┌─ GIVEN PASSAGE

No Fault Failure

On Monday, the RAND Corporation released a comprehensive overview of the no-fault insurance system and documented how the one-time darling of insurance systems has fallen so far out of favor, simply because it failed to do what it set out to accomplish: higher availability of insurance with lower premium costs. The study, “The U.S. Experience with No-Fault Automobile Insurance: A Retrospective,” can be read in full at the RAND website.

The idea behind a no fault insurance scheme is that if you are in a car accident with another motorist, both of your insurance companies will pay out to their policy holders, regardless of who was at fault for the accident. The hope was that this would allow people immediate access to their insurance dollars without the months or years of costly legal wrangling that occurs in tort-based insurance states. No fault, however, limits an insurers ability to determine who was at fault, recoup loses from the guilty party, and makes determining the risk of individual policy holders very difficult (even if an insurer can approximate the likelihood of his insured causing an accident how are they supposed to gauge the riskiness of all the other drivers on the road that they’ll end up paying for?).

In the 1970s, many policymakers and analysts believed that no-fault automobile insurance was a superior innovation that would displace conventional, tort-based automobile insurance policies. Today, however, no-fault has lost much of its popularity among insurers and consumer groups, according to the report…

Policymakers believed no-fault insurance would minimize litigation and administrative costs, more fairly compensate victims of automobile accidents and be less expensive than tort-based insurance. In practice, however, premium cost reductions never materialized, in large part because of increased medical costs.

└─
┌─ INFORMATION SHOWN

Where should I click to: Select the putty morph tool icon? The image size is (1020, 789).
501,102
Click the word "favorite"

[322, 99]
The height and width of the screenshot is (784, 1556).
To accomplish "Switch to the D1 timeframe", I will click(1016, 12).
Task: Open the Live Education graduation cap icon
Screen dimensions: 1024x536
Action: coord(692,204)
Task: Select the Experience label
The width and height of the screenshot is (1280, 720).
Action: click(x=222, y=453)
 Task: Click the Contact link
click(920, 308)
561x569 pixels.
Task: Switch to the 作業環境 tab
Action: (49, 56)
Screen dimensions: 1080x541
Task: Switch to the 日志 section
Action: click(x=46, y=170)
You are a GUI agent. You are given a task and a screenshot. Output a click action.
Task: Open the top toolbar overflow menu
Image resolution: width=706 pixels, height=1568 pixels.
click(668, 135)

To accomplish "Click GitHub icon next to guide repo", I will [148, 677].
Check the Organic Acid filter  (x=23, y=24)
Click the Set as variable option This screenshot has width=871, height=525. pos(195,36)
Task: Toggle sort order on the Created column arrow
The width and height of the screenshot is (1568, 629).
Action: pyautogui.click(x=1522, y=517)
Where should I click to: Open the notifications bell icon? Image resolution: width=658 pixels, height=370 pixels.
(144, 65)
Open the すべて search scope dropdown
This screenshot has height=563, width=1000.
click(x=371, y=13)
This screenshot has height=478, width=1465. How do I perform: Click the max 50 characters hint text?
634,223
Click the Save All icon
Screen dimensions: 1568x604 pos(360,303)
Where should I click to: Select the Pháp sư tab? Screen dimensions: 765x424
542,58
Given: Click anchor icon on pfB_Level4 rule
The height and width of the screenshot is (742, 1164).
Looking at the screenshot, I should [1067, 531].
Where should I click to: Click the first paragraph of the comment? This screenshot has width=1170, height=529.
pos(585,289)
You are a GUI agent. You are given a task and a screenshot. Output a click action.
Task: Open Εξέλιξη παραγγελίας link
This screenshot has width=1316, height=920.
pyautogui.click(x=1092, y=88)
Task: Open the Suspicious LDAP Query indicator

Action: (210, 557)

└─

_THINGS TO DO_:
a – Summarize the article on no-fault insurance in two sentences.
b – Reproduce the part of the article on no-fault insurance between "On Monday, the" and "the RAND website.", inclusive.
c – Continue the article on no-fault insurance from the point where it stops.

_TASK-BY-TASK OUTPUTS_:
a – A RAND Corporation study released on Monday reviews the no-fault automobile insurance system, under which each driver's insurer pays its own policyholder regardless of who caused an accident, and documents how it fell out of favor. Though 1970s policymakers expected it to reduce litigation and costs and to compensate victims more fairly, no-fault failed to deliver lower premiums, largely because of increased medical costs.

b –
On Monday, the RAND Corporation released a comprehensive overview of the no-fault insurance system and documented how the one-time darling of insurance systems has fallen so far out of favor, simply because it failed to do what it set out to accomplish: higher availability of insurance with lower premium costs. The study, “The U.S. Experience with No-Fault Automobile Insurance: A Retrospective,” can be read in full at the RAND website.

c –
Injury costs under no-fault were only 12 percent higher in 1987 relative to tort-based insurance, but by 2004 costs were 73 percent more expensive under no-fault plans. In addition, those states that restricted lawsuits against other drivers actually had higher claim costs than states that permitted lawsuits.

Anderson said he and his colleagues believe medical costs increased largely because consumers who have no fault policies tend to use more specialized types of medical treatment and because medical costs may be more likely to be covered by auto insurance rather than medical insurance in no-fault states. There also is evidence of greater medical cost inflation in no-fault states.

While the study does call for more research before concluding why medical costs seem to have skyrocketed under the no-fault system, it is clear that forcing insurance companies and consumers into a one-size fits all policy that forces certain coverage and prevents legal recourse has not resulted in cost savings, but rather in unintended consequences.